Risk Factors You Cannot Control

  • Age. Stroke is more common among both men and women ages 65 and older.
  • Family history. Having a parent, grandparent, sister, or brother who has had a stroke, places individuals at a higher risk. A family history of a genetic disorder known as CADASIL (cerebral autosomal dominant anteriopathy with subcortical infarcts and leukoencephalopathy) that affects blood flow in the brain contributes to that risk.
  • Race. The AHA reports that African Americans are more likely to die from stroke than Caucasians. Part of that is undoubtedly due to socioeconomic factors such as inadequate access to health care, but the AHA also links this elevated risk to higher rates of high blood pressure, diabetes, and obesity within the Black community.
  • Gender. Stroke kills more women than men, and women have more strokes than men.
  • Medical history. Individuals with a personal history of stroke and/or transient ischemic attacks, often referred to as “mini strokes,” are at elevated risk for stroke.

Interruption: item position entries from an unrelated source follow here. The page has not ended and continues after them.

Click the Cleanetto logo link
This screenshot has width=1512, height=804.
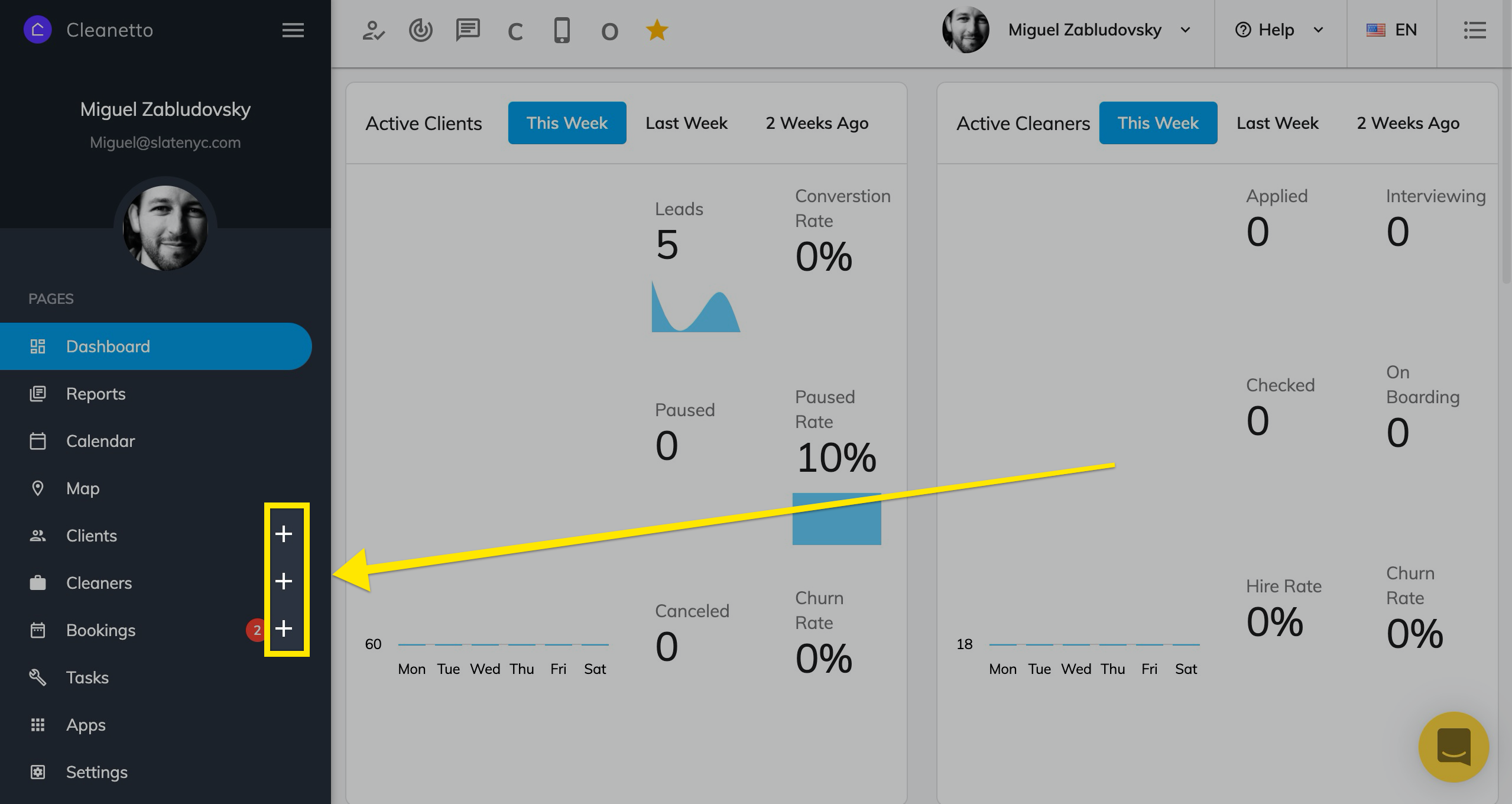[89, 30]
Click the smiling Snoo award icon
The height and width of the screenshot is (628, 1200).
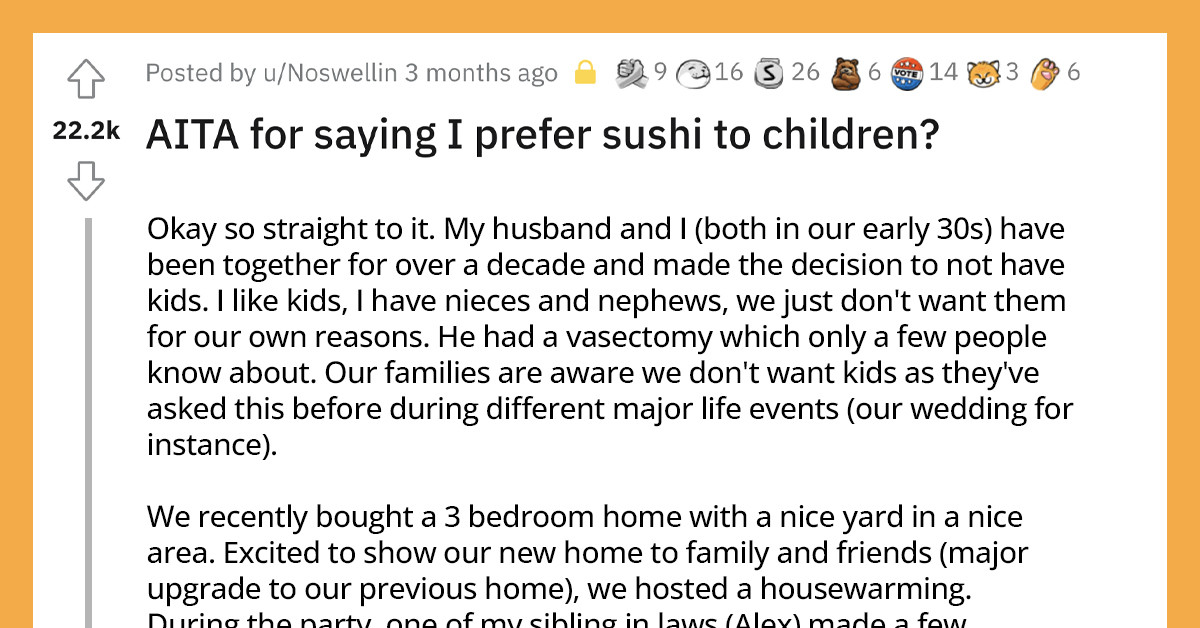(693, 71)
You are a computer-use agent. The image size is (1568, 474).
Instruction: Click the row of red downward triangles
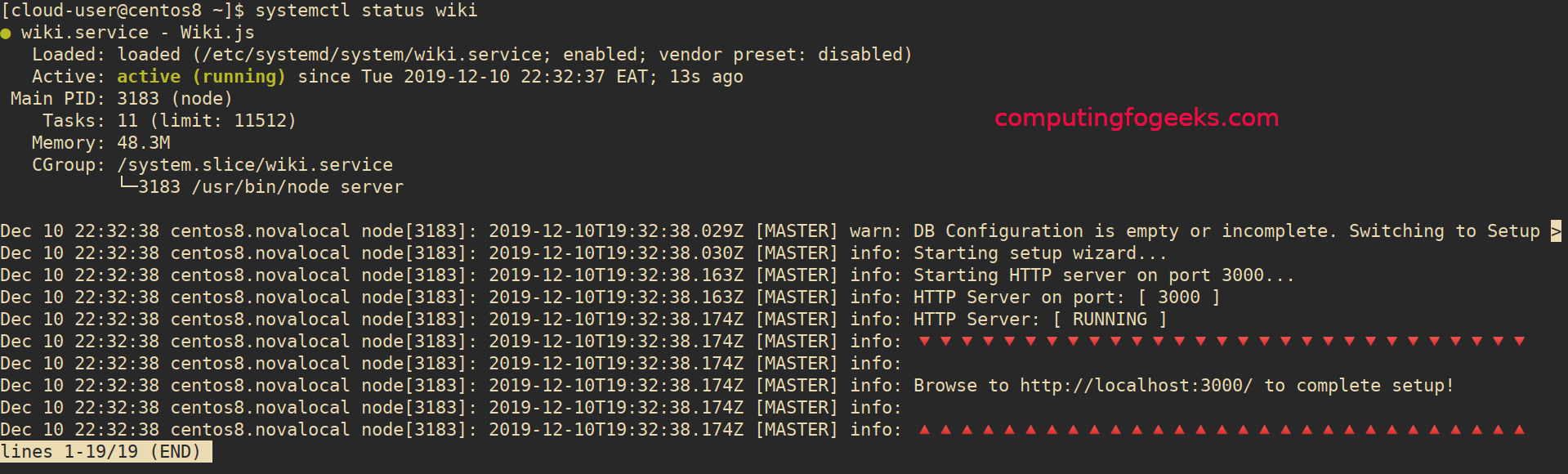pos(1221,341)
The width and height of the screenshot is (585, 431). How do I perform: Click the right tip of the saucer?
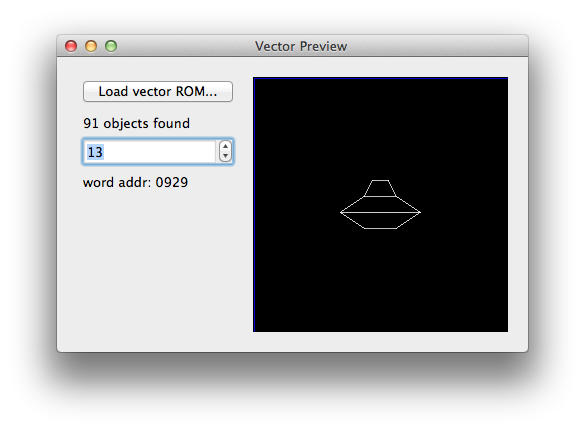click(420, 212)
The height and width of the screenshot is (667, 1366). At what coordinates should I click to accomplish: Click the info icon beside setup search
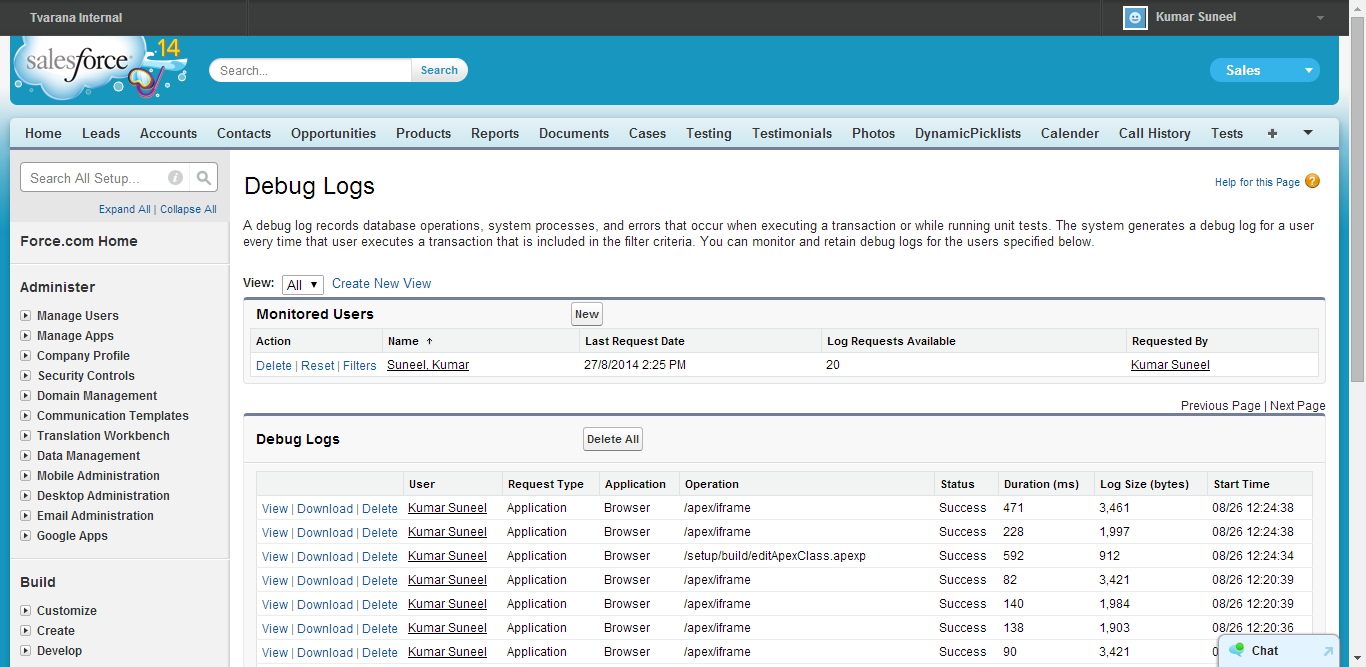pyautogui.click(x=174, y=177)
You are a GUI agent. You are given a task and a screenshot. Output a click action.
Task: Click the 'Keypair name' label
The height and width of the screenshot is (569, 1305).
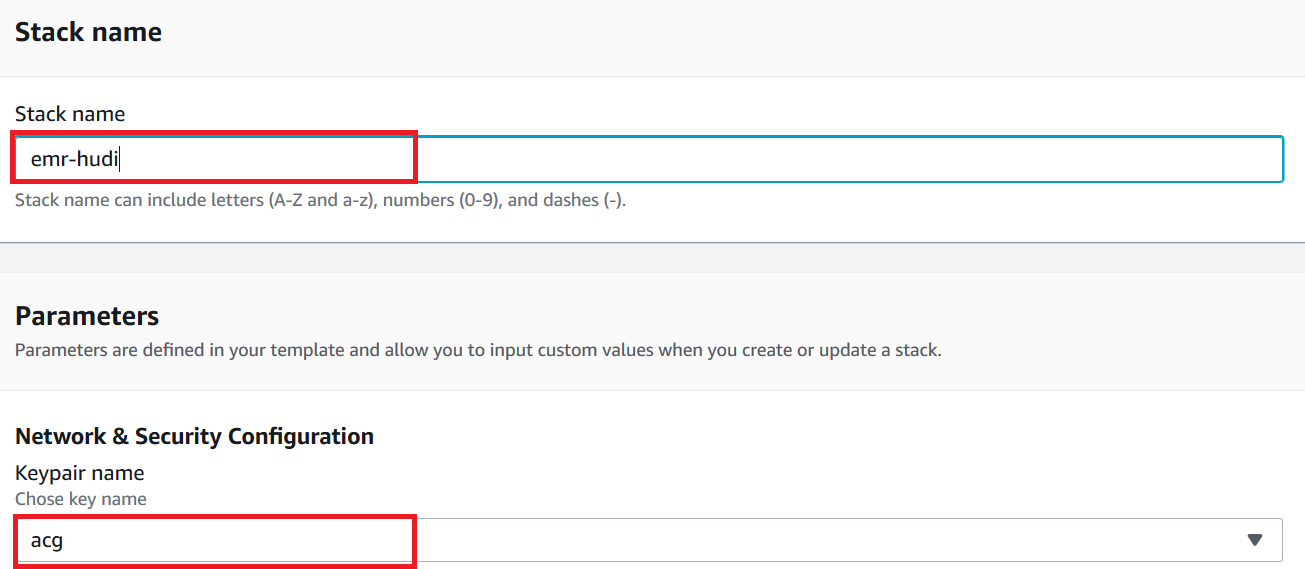pos(80,473)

Risk Factors You Can Control

  • High blood pressure. The AHA defines high blood pressure as the most significant controllable risk factor for stroke. Annual well visits are vital to preventive health care, which include monitoring blood pressure. When doctors diagnose high blood pressure, individuals should follow their advice with regard to getting blood pressure back to a healthy level.
  • Smoking. The dangers of smoking are well-documented. The AHA characterizes smoking as “paving the way for stroke.” Never smoking or quitting smoking immediately can lower risk for stroke. The AHA reports the use of birth control combined with cigarette smoking can greatly increase the risk of stroke.
  • Diabetes. It’s important that individuals with type 1 or 2 diabetes control their blood sugar, as diabetes mellitus is an independent risk factor for stroke.
  • Diet. A poor diet high in saturated fat, trans fat, sodium, and cholesterol elevates the risk for various conditions, including high blood pressure and obesity, that increase the likelihood of suffering stroke.
  • Physical inactivity. The AHA reports that physical inactivity increases risk for stroke. Individuals living a predominantly sedentary lifestyle, including office workers, are urged to discuss exercise with their physicians.

There are numerous risk factors for stroke, many of which are beyond individuals’ control. However, recognition of these risk factors is often the first step toward adopting a healthy lifestyle that can greatly reduce the chances a person will suffer a stroke.